Per sei anni, dal 2017 al 2022, alcuni dipendenti avrebbero utilizzato per motivi personali risorse pubbliche per oltre 800mila euro dai conti dell’Agenzia Regionale del Turismo della Regione Puglia di cui avevano il possesso per motivi di lavoro.
Stamattina la Guardia di finanza di Bari ha compiuto sequestri di beni nelle province di Bari, Cremona, Taranto e Cagliari, apponendo i sigilli a denaro, beni mobili e immobili, come disposto dal gip del Tribunale di Bari su richiesta della Procura.
Le nove persone destinatarie dei due provvedimenti cautelari reali sono indagate, in concorso tra loro e a vario titolo, per peculato, riciclaggio e autoriciclaggio. Nel corso della stessa indagine, nel 2024, erano già stati sequestrati beni per circa 400 mila euro.

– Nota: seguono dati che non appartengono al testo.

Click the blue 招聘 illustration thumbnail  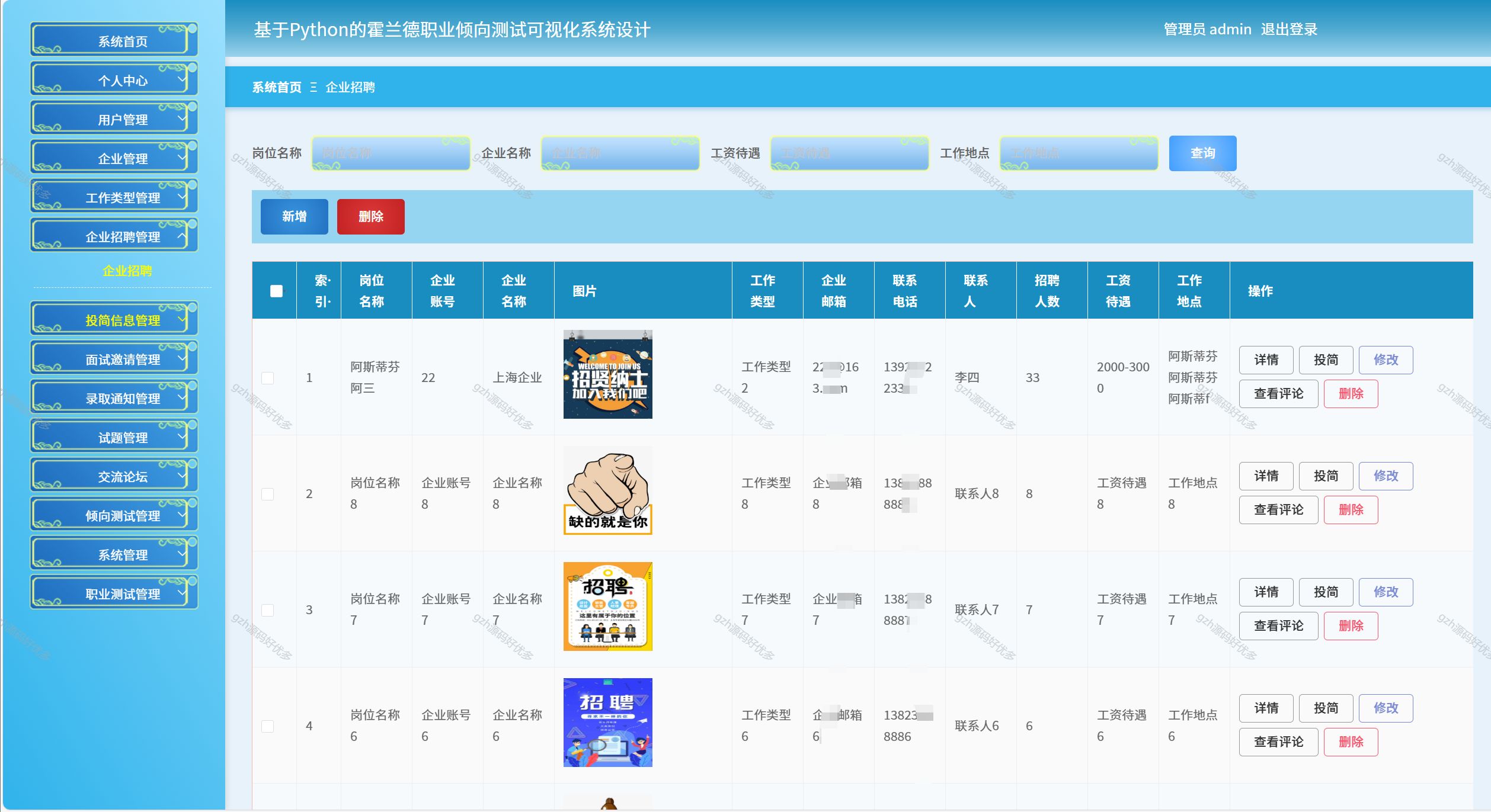pyautogui.click(x=607, y=723)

L’inchiesta avrebbe svelato il sistematico utilizzo di denaro pubblico per fini personali da parte del dirigente generale ad interim (poi deceduto) dell’Agenzia, di concerto con l’allora responsabile dell’ufficio pagamenti. Si tratta, in prevalenza, di emolumenti stipendiali e “fuori busta” corrisposti al responsabile dell’ufficio pagamenti e ad un altro funzionario responsabile di un altro ufficio dello stesso ente. Secondo la Gdf, parte del danaro sarebbe finita ai famigliari dei principali indagati, i quali, nella consapevolezza della provenienza illecita dei soldi, avrebbero contribuito a “ripulire” le somme loro accreditate; inoltre sarebbero stati rintracciati numerosi pagamenti non dovuti, disposti dal conto di tesoreria dell’Azienda di Promozione Turistica della provincia di Foggia (poi confluita nell’Agenzia Regionale), presso la quale il Dg indagato avrebbe rivestito le mansioni di liquidatore dal 2009, a beneficio dell’altro indagato e di un suo familiare, non legato da alcun rapporto di dipendenza o collaborazione con l’ente.